◆ **Extract**:
⟨

The Schrödinger Equation

The Quantum Harmonic Oscillator

One of the most important systems in all of quantum mechanics is the quantum harmonic oscillator. Beyond modelling an actual oscillating particle attached to a spring, it appears everywhere in physics: molecular vibrations, quantized electromagnetic fields, phonons in solids, and even quantum field theory. The remarkable feature is that the entire system can be solved exactly.

⟩

◆ **Task list**:
(A) Say whether each statement agrees with the passage on the quantum harmonic oscillator, answering yes or no and quoting the words of the passage that decide it: (i) Quantized electromagnetic fields are among the places the oscillator appears. (ii) The oscillator is said to model only a particle attached to a spring. (iii) Phonons in solids are mentioned as one of its appearances.
(B) In the passage on the quantum harmonic oscillator, what is called the remarkable feature of the system?

◆ **Data shown**:
⟨

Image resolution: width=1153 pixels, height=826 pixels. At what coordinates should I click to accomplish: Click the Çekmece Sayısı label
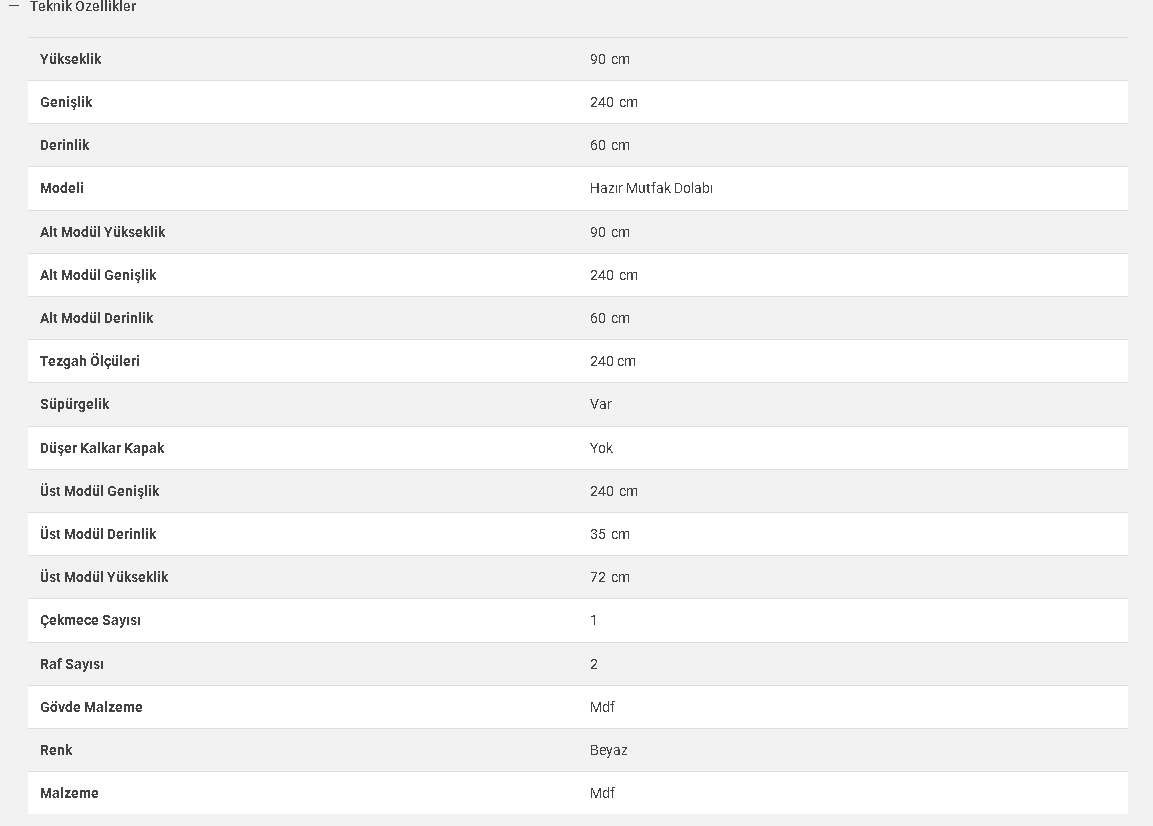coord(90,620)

⟩

◆ **Answers to each task**:
(A)
(i) Yes: "quantized electromagnetic fields"
(ii) No: "Beyond modelling an actual oscillating particle attached to a spring, it appears everywhere in physics"
(iii) Yes: "phonons in solids"

(B) The entire system can be solved exactly.